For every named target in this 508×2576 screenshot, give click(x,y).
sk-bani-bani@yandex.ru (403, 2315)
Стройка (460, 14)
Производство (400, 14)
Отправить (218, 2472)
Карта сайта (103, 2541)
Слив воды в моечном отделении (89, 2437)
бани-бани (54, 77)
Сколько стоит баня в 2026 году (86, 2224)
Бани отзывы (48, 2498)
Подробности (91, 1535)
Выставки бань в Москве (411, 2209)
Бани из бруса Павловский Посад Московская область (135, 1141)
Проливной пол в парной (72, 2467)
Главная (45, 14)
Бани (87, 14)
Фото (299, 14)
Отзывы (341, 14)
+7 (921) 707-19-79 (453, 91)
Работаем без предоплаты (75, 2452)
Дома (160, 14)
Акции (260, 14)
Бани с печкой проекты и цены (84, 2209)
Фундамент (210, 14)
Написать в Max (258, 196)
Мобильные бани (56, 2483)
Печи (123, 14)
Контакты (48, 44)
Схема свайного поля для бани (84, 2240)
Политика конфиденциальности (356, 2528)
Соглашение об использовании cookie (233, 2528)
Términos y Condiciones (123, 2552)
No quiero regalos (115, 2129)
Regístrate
==================================================
▸ Required work
The entries above are to be restated word for word.

▸ Task response
For every named target in this 508×2576 screenshot, give click(x,y).
sk-bani-bani@yandex.ru (403, 2315)
Стройка (460, 14)
Производство (400, 14)
Отправить (218, 2472)
Карта сайта (103, 2541)
Слив воды в моечном отделении (89, 2437)
бани-бани (54, 77)
Сколько стоит баня в 2026 году (86, 2224)
Бани отзывы (48, 2498)
Подробности (91, 1535)
Выставки бань в Москве (411, 2209)
Бани из бруса Павловский Посад Московская область (135, 1141)
Проливной пол в парной (72, 2467)
Главная (45, 14)
Бани (87, 14)
Фото (299, 14)
Отзывы (341, 14)
+7 (921) 707-19-79 (453, 91)
Работаем без предоплаты (75, 2452)
Дома (160, 14)
Акции (260, 14)
Бани с печкой проекты и цены (84, 2209)
Фундамент (210, 14)
Написать в Max (258, 196)
Мобильные бани (56, 2483)
Печи (123, 14)
Контакты (48, 44)
Схема свайного поля для бани (84, 2240)
Политика конфиденциальности (356, 2528)
Соглашение об использовании cookie (233, 2528)
Términos y Condiciones (123, 2552)
No quiero regalos (115, 2129)
Regístrate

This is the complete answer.